Verbindungen lassen sich da mit Sicherheit auch zum Spielebereich knüpfen, vom Grundprinzip sind beide Welten ja auch recht ähnlich gestrickt. Nimm bspw. die Entwicklung der Beliebtheit von RPGs, die hat sich in der Zeit seit dem man zu Hause zocken kann auch verändert. Das gleiche wird mit den ganzen Horrorspielen genreübergreifend auch passieren. Im Moment sind sie halt äußerst beliebt, was sich ändern wird sobald der Markt gesättigt ist. Dann wird eben wieder irgendwas anderes in den Vordergrund gerückt bis dann irgedwann Jahre später den Leuten wieder der Sinn nach Blut und Gedärmen steht und wieder vermehrt dahin gehend entwickelt wird….
Gruß
Frank
@ Frank:
Die Steuerung, speziell der Mote-Pointer, ist bei Wii-Spielen nicht grundsätzlich träge. Das Steuerungsverhalten hängt weniger von der grundsätzlichen Technik, sondern mehr von den Fähigkeiten der Entwickler ab. Und bei Overkill fand ich die Steuerung kein bisschen träge.

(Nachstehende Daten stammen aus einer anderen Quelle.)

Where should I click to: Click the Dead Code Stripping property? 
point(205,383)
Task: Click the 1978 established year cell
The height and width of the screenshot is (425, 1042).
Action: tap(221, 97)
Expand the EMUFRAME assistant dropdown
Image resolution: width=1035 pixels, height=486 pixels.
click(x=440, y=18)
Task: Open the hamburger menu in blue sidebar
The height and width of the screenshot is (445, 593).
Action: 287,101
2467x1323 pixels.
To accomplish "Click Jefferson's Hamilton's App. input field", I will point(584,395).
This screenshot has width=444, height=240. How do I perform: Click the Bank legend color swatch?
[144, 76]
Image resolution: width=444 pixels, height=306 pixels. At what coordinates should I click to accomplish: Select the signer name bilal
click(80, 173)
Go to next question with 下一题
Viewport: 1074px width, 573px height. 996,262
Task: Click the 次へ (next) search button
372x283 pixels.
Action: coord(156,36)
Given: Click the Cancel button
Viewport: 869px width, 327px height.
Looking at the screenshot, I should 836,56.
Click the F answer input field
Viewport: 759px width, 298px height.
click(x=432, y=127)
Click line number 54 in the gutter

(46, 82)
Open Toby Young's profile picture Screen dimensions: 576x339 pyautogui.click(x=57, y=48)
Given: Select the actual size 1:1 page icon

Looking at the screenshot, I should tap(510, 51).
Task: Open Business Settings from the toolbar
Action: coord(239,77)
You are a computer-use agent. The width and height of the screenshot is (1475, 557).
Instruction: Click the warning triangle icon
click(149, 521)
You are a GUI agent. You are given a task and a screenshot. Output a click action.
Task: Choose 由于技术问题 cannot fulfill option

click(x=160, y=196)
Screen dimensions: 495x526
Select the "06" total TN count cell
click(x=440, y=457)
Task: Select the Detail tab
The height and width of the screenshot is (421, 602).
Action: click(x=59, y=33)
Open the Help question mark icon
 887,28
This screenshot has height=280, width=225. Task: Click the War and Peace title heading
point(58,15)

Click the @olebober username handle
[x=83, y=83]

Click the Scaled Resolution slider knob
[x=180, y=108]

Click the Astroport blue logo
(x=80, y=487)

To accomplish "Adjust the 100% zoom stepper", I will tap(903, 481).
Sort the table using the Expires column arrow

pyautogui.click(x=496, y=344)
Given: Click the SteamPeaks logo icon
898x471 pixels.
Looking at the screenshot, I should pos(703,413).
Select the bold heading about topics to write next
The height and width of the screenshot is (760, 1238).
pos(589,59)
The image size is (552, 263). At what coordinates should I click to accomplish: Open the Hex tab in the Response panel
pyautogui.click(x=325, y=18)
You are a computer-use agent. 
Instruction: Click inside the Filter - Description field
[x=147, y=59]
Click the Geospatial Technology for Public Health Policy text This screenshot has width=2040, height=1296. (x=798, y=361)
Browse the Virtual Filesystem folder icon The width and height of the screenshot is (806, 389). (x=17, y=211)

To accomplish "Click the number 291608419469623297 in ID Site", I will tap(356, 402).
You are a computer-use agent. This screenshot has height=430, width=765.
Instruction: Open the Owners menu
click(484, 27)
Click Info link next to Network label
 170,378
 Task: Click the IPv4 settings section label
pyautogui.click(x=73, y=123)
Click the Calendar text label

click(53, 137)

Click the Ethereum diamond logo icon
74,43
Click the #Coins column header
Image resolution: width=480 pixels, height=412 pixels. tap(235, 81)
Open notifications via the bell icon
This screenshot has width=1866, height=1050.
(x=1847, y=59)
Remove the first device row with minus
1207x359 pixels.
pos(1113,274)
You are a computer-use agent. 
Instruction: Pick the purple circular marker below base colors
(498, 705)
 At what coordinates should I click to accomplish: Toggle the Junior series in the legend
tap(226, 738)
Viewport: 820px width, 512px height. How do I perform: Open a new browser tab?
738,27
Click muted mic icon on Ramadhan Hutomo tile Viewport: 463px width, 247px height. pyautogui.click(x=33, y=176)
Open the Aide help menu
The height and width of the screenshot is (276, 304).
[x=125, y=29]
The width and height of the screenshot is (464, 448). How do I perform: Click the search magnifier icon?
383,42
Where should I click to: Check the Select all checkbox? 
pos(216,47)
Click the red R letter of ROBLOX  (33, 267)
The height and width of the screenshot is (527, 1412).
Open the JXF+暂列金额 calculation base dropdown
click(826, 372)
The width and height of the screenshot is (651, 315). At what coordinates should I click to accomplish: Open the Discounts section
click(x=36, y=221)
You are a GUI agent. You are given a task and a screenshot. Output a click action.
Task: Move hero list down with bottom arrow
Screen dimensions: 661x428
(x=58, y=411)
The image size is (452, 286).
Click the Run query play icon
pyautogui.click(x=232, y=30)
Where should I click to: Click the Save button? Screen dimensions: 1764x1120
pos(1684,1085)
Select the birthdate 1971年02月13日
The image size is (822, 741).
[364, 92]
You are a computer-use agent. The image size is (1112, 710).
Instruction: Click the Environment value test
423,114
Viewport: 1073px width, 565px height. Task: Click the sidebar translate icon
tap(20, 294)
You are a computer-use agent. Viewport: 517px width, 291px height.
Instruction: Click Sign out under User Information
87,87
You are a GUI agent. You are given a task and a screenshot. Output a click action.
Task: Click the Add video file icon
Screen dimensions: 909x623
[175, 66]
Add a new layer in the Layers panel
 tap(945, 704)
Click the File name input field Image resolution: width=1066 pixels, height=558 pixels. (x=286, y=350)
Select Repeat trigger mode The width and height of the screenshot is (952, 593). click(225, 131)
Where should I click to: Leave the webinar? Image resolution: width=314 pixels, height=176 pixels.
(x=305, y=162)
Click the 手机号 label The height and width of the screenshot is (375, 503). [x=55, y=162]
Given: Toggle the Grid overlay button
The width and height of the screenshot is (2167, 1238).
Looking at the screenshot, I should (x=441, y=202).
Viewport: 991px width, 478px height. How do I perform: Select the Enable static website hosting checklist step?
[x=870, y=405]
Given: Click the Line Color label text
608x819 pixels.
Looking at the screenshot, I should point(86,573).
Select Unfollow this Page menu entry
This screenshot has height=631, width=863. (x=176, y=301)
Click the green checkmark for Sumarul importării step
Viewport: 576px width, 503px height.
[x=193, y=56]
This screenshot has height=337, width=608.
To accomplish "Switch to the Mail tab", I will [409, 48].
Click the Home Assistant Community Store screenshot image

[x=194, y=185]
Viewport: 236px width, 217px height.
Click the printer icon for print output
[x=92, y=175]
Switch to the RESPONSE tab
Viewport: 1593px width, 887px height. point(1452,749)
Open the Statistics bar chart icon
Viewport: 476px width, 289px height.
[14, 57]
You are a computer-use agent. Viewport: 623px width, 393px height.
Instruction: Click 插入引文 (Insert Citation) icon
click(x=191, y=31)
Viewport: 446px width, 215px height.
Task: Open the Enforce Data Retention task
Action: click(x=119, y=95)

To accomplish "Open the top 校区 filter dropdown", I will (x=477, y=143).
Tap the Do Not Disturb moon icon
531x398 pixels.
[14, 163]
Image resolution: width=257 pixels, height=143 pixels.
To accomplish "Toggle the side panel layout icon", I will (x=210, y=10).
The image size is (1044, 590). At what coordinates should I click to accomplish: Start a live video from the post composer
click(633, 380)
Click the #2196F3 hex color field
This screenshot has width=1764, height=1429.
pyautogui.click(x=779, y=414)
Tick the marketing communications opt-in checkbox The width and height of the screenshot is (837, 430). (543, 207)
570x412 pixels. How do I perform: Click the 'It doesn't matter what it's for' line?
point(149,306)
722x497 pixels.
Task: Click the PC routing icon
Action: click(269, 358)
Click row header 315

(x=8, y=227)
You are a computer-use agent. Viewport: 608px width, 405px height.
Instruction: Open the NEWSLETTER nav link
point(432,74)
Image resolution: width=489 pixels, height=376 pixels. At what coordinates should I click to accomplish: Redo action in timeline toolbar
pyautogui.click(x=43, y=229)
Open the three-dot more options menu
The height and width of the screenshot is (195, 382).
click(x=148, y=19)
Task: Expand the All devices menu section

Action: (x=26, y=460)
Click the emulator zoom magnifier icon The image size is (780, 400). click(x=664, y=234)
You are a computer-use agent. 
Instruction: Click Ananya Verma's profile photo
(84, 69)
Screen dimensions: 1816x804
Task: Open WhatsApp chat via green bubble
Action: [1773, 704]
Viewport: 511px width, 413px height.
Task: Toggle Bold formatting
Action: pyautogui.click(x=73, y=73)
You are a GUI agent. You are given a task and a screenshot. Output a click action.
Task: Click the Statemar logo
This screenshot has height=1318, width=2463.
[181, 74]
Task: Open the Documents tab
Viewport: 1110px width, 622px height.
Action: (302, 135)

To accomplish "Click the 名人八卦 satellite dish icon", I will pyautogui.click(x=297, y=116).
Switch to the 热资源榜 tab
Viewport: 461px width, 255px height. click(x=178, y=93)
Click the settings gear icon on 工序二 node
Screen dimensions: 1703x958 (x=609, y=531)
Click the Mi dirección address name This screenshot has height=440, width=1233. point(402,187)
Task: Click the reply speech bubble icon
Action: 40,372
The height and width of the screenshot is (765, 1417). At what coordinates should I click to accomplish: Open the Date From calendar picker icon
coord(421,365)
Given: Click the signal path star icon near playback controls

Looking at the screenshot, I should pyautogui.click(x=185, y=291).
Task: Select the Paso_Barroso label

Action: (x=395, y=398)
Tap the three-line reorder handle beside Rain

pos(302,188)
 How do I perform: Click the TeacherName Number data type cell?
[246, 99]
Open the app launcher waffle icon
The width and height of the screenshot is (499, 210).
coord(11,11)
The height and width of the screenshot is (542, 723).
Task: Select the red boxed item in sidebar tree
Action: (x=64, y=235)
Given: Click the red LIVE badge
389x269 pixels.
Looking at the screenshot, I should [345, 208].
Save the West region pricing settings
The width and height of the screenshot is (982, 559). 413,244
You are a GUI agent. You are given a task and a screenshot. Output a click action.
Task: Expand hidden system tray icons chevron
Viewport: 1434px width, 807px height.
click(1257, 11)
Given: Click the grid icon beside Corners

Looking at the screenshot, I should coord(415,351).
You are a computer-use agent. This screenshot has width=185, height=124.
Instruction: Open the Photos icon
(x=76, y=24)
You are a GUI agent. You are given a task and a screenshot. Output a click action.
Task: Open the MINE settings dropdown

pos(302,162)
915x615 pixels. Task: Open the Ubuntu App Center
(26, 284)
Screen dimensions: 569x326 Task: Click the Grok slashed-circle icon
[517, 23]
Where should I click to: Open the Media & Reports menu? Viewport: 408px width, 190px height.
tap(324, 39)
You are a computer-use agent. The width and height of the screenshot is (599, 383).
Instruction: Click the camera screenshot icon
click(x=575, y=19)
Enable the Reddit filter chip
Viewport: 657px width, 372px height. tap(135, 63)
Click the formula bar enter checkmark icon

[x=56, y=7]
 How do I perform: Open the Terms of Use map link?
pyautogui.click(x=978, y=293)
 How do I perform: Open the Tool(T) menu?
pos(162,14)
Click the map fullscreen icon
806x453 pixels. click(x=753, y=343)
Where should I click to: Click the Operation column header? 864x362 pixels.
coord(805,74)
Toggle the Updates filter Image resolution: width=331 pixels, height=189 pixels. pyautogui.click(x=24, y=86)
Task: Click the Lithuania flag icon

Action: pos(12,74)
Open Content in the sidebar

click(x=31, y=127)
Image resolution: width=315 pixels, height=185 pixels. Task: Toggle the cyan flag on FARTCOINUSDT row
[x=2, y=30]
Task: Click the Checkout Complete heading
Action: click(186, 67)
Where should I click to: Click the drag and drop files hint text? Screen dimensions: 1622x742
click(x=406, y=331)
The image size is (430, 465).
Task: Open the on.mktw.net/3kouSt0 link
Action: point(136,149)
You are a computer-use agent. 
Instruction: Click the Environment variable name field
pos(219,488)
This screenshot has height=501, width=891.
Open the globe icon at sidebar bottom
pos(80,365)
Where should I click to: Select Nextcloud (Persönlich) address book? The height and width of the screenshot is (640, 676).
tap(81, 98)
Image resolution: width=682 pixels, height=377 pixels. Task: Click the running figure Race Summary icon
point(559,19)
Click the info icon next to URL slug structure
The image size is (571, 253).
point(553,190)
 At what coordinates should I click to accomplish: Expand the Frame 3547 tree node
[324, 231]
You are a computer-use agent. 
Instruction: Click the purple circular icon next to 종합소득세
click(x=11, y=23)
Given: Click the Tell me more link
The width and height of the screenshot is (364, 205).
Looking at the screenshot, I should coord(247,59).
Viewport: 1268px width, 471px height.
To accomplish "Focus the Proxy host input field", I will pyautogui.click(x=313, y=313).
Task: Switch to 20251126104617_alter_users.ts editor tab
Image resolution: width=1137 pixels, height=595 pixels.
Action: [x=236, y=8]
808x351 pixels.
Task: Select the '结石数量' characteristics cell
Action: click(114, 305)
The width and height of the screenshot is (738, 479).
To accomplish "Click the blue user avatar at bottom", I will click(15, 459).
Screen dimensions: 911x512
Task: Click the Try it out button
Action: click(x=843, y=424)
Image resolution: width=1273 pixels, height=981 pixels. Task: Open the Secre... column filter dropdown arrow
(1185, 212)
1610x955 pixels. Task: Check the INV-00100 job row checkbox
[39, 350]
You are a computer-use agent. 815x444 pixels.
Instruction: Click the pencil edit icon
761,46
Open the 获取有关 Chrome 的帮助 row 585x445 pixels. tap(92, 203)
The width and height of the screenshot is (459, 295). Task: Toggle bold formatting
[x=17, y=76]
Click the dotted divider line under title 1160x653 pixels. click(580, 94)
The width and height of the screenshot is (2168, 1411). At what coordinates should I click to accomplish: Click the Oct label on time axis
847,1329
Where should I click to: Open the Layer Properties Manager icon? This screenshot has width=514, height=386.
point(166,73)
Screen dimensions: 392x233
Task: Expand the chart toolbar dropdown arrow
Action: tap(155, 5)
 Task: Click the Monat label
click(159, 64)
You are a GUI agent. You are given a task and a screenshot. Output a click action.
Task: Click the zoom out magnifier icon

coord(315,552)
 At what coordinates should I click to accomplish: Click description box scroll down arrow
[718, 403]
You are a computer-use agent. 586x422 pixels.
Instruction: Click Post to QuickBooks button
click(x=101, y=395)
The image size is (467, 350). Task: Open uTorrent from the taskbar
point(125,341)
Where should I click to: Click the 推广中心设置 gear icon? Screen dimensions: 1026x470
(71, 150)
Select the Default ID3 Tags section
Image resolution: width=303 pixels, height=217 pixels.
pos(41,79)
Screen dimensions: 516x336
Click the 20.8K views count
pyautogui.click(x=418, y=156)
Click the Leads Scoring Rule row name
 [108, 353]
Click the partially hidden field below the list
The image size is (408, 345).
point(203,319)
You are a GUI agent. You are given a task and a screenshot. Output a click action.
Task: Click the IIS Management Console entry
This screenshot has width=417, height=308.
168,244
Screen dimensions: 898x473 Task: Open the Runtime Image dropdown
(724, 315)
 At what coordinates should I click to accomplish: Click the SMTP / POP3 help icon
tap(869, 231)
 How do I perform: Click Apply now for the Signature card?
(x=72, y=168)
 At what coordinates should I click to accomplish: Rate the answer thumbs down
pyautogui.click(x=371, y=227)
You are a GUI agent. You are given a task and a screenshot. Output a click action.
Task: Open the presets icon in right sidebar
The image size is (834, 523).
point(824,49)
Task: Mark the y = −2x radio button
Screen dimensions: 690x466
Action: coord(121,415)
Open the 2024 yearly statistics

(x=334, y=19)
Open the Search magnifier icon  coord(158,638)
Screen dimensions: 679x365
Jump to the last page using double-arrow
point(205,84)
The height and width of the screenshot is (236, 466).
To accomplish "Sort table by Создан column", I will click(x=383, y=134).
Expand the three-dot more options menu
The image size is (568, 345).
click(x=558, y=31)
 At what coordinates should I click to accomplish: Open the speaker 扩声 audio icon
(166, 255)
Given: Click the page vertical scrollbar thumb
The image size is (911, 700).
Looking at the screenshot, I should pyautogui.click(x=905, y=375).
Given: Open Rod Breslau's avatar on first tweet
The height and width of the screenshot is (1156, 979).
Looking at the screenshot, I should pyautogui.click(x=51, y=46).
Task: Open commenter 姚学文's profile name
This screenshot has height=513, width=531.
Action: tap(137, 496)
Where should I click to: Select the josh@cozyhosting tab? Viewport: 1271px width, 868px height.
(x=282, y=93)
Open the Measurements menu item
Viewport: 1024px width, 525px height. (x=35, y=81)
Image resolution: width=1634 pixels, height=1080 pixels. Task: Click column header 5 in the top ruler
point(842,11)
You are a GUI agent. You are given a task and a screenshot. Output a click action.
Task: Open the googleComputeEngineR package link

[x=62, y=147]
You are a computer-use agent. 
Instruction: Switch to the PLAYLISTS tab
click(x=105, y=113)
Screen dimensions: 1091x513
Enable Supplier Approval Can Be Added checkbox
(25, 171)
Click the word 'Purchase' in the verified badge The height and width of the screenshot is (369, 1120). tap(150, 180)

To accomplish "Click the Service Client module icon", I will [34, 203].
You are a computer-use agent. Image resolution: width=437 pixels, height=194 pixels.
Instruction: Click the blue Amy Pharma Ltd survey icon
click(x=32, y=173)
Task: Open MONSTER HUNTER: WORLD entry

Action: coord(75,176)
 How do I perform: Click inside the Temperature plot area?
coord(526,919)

Zu den Ausführungen bezüglich der aktuellen Horror-Schwemme kann ich Dir nur Recht geben. Der Vergleich mit den RPGs ist sehr gut, denn Mitte-Ende der 90er war das Genre fast tot, wo es hingegen Anfang-Mitte der 90er ein sehr wichtiges Genre war. Das sieht heute natürlich wieder ganz anders aus…
So ist das eigentlich mit Allem. Lediglich für die klassischen Adventures sehe ich da wenig Hoffnung auf einen erneuten Boom.
Danke Euch für die interessanten Ausführen. Also wie bei in der Mode…
spiel wurde heute (inklusive magnum) angeliefert. morgen abend ist somit schonmal gesichert!
Wirklich großartiger gehirnfreier – nein gehirnbefreiender – Spaß!